Comprendere il rischio human-centric
Ormai molti conoscono il concetto di rischio human-centric. In breve, si tratta del rischio posto all’azienda dalle persone. Ma cosa significa in pratica? Il phishing potrebbe essere il primo a venire in mente, e a ragione. Da tempo è uno dei metodi preferiti dai criminali informatici che cercano di farsi strada all’interno delle imprese. Tuttavia, pur rimanendo popolare e altamente efficace, non è l’unico strumento incentrato sull’individuo. I rischi per le persone sono ovunque: dall’uso di credenziali rubate, dall’abuso di privilegi al malware, al ransomware, alla compromissione delle e-mail aziendali e a molte altre minacce cyber comuni. È possibile raggrupparli in quattro dimensioni del rischio umano per avere un quadro più chiaro del panorama delle minacce da affrontare attualmente.
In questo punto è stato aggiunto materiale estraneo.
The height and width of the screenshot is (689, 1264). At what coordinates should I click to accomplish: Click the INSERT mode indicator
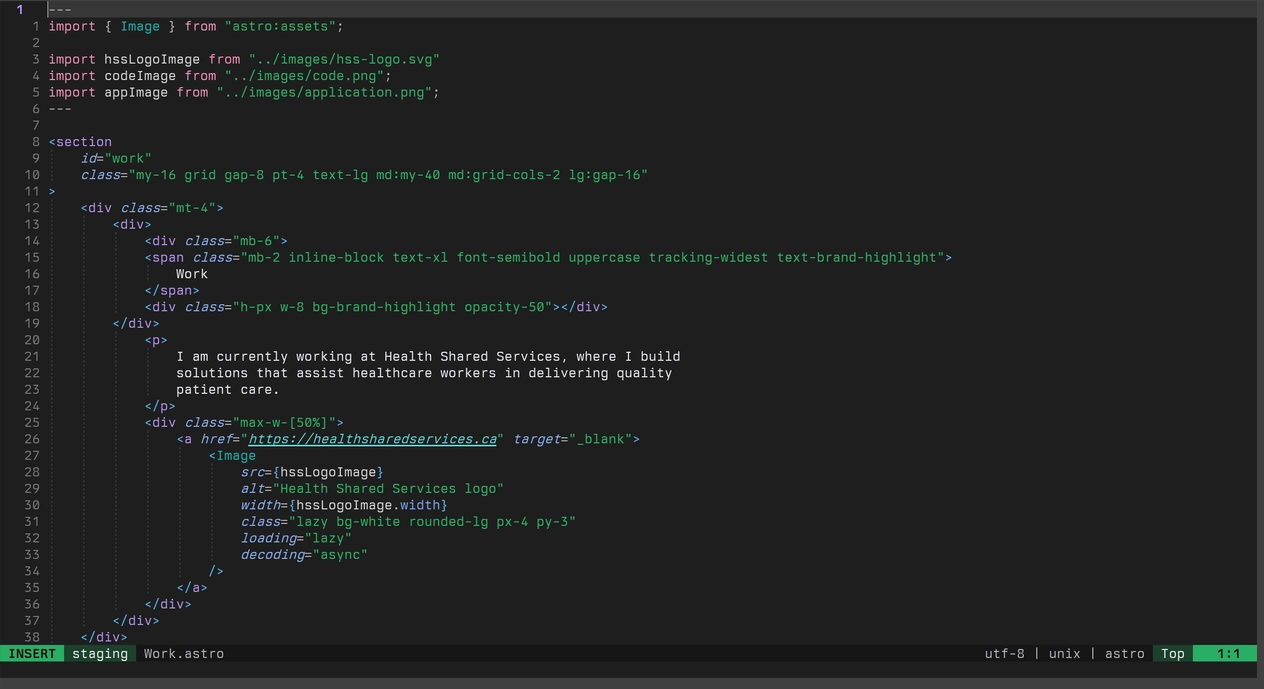(33, 653)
Le quattro dimensioni del rischio umano
Minacce cyber, rischi all’identità, di impersonificazione e di perdita dei dati: sono tutte prevalenti lungo l’intera catena di attacco. L’e-mail resta il vettore di minaccia numero uno, il che significa che phishing, BEC e altri attacchi e-mail mirati all’individuo sono protagonisti della compromissione iniziale. Le identità umane sono un obiettivo per escalation dei privilegi e movimento laterale e le azioni umane sono una delle cause della perdita di dati.
Se si analizza il problema in questo modo, non c’è da stupirsi che Gartner lo consideri un imperativo strategico per le aziende. Il fattore umano non è un problema isolato, bensì è parte integrante di quasi tutti gli attacchi informatici e le società non vi investono in misura significativa rispetto al proprio livello di rischio e altri controlli.
Risolvere il problema umano
Usiamo la parola “risolvere” molto deliberatamente perché, pur essendo onnipresente e potenzialmente devastante, il problema del rischio umano è assolutamente risolvibile. Tuttavia, non esiste un’unica soluzione o rimedio per proteggersi dalle minacce incentrate sull’individuo. La mitigazione e la difesa richiedono una serie di capacità ampie e stratificate e se la posta elettronica rimane il primo punto di accesso in azienda, qualsiasi difesa efficace deve includere il blocco dei messaggi dannosi e il disarmo di questi attacchi.
La protezione dalle minacce via e-mail deve essere integrata con una difesa dalle impersonificazioni per analizzare il contenuto dei messaggi, i dati dei fornitori e la manipolazione degli indirizzi per individuare e scoraggiare lo spoofing. Dato che circa un terzo degli utenti invia e-mail sbagliate, qualsiasi soluzione deve avere anche capacità di evidenziare e bloccare tali incidenti.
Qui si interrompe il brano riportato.